*About this task:* Your answer should be the lines from the one with "Image resolution: width=792" to the end of the data below, both included, exact and free of pictures.

___ Record extracts

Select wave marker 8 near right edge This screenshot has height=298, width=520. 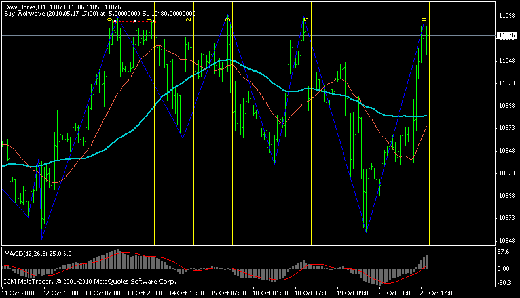[424, 20]
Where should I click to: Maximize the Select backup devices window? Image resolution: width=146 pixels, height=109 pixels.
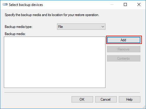click(125, 4)
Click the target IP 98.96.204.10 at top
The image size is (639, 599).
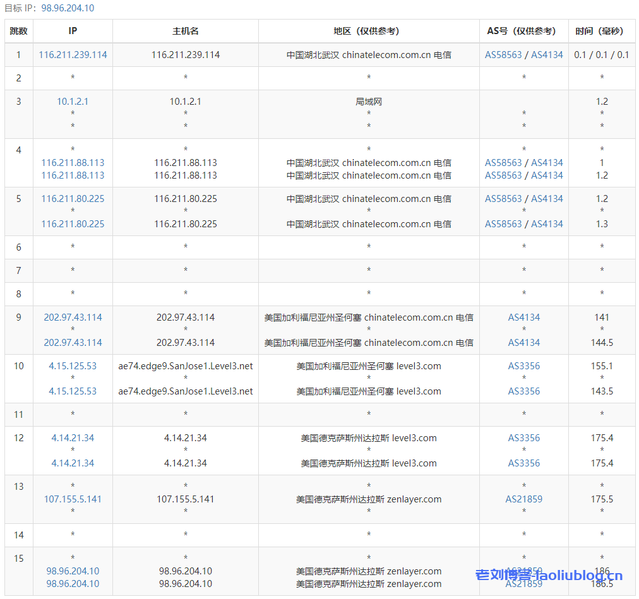coord(68,8)
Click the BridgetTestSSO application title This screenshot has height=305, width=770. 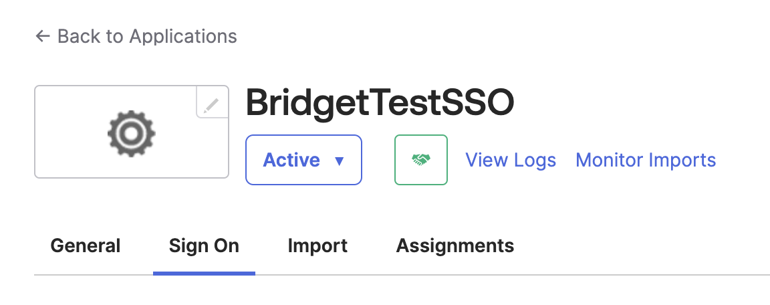coord(380,104)
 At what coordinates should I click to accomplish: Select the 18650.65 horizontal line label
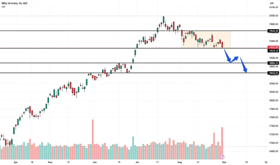(x=274, y=73)
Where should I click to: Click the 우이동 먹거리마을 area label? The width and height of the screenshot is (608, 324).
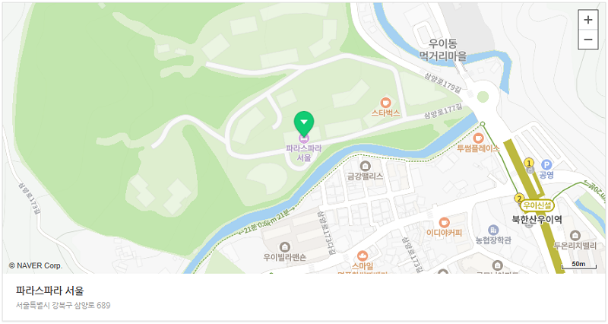[443, 49]
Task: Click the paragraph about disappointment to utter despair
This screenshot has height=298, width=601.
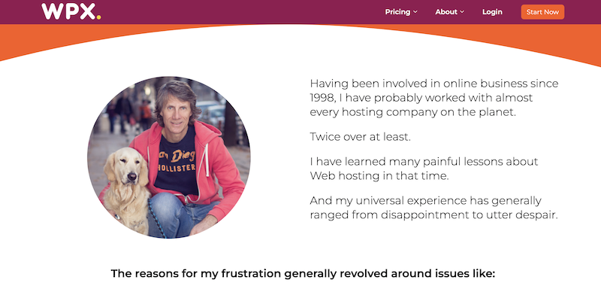Action: click(x=433, y=208)
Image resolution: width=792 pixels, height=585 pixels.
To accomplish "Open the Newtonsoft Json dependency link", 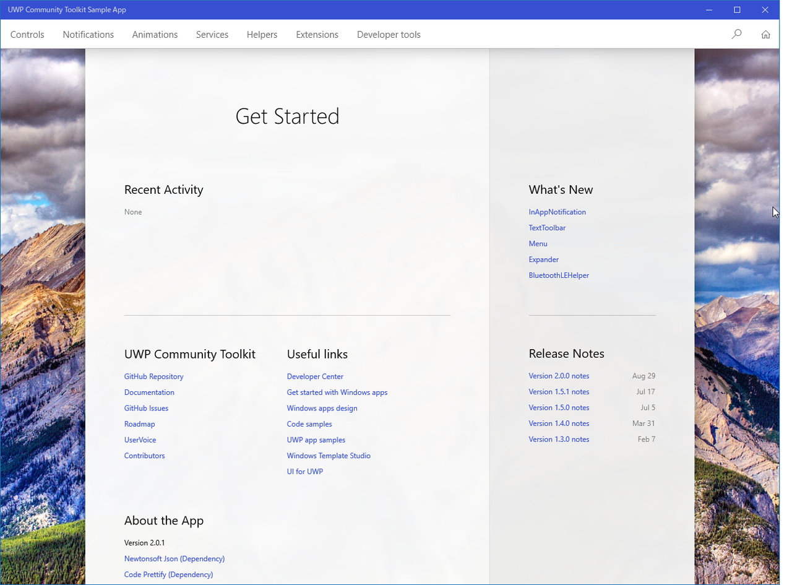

______

*Task solution:*
Image resolution: width=792 pixels, height=585 pixels.
To accomplish "Open the Newtonsoft Json dependency link", 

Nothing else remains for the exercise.